Exercise description :: State how many lines in the entries below hold the word "will", with nothing besides the number.

*** Opening of Given records ***

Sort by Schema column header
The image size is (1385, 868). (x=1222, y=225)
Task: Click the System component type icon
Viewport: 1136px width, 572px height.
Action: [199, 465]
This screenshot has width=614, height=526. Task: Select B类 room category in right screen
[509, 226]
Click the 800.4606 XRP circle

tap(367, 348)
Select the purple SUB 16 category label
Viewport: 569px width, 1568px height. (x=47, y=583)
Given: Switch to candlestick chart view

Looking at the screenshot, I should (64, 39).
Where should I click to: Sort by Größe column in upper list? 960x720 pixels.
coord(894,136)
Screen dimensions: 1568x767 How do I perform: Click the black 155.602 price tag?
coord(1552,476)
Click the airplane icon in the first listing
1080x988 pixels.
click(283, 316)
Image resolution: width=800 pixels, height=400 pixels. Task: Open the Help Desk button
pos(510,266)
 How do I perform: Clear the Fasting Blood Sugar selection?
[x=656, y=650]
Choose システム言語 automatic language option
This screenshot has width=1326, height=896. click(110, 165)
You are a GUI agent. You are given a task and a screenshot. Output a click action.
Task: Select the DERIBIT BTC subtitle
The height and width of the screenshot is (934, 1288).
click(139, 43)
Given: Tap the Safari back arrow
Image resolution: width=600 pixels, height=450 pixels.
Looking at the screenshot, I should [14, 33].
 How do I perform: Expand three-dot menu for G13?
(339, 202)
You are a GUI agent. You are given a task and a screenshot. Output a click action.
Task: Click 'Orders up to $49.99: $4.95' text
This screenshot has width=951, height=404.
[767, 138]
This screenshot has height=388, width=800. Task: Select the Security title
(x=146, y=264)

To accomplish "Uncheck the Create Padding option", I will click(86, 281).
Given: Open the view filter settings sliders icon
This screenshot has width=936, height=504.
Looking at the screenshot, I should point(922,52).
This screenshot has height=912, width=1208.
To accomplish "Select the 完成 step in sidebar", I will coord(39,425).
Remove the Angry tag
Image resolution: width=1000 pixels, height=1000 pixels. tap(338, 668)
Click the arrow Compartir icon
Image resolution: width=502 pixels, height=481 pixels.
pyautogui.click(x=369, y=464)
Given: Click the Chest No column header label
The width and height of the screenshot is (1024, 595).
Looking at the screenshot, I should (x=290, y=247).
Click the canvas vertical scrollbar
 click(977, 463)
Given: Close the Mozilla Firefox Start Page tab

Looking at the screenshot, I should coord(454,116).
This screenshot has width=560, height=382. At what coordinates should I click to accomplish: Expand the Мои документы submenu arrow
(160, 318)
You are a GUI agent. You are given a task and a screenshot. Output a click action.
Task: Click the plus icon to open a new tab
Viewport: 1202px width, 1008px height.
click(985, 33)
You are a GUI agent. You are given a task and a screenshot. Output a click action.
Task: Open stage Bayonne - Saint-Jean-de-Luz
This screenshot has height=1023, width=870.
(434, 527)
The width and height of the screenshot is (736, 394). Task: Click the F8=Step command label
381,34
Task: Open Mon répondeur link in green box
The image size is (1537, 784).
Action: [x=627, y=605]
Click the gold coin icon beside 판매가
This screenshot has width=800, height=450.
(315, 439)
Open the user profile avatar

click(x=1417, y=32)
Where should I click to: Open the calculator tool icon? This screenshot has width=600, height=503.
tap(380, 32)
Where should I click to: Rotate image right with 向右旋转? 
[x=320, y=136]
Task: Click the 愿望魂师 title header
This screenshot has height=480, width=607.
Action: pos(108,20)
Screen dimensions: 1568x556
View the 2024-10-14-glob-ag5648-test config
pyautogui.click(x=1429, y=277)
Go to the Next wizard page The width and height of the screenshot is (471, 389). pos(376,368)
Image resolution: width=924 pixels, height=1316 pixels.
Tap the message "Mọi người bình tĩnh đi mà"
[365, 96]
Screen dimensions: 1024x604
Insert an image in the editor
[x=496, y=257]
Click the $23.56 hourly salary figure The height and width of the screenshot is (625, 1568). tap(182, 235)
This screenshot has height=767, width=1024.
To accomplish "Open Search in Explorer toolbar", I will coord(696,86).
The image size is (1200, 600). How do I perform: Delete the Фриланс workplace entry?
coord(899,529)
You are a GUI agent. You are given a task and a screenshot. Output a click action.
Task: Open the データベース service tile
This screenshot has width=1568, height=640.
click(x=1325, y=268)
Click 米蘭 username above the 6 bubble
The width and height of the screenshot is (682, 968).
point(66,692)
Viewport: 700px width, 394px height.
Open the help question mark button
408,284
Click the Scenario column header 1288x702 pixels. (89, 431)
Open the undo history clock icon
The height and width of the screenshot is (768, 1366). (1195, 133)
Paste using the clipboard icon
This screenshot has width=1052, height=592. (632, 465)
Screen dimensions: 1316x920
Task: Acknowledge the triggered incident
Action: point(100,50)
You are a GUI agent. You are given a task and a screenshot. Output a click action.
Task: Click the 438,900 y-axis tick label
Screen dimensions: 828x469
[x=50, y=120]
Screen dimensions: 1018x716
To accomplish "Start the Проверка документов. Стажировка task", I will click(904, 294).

*** Close of Given records ***

Result :: 4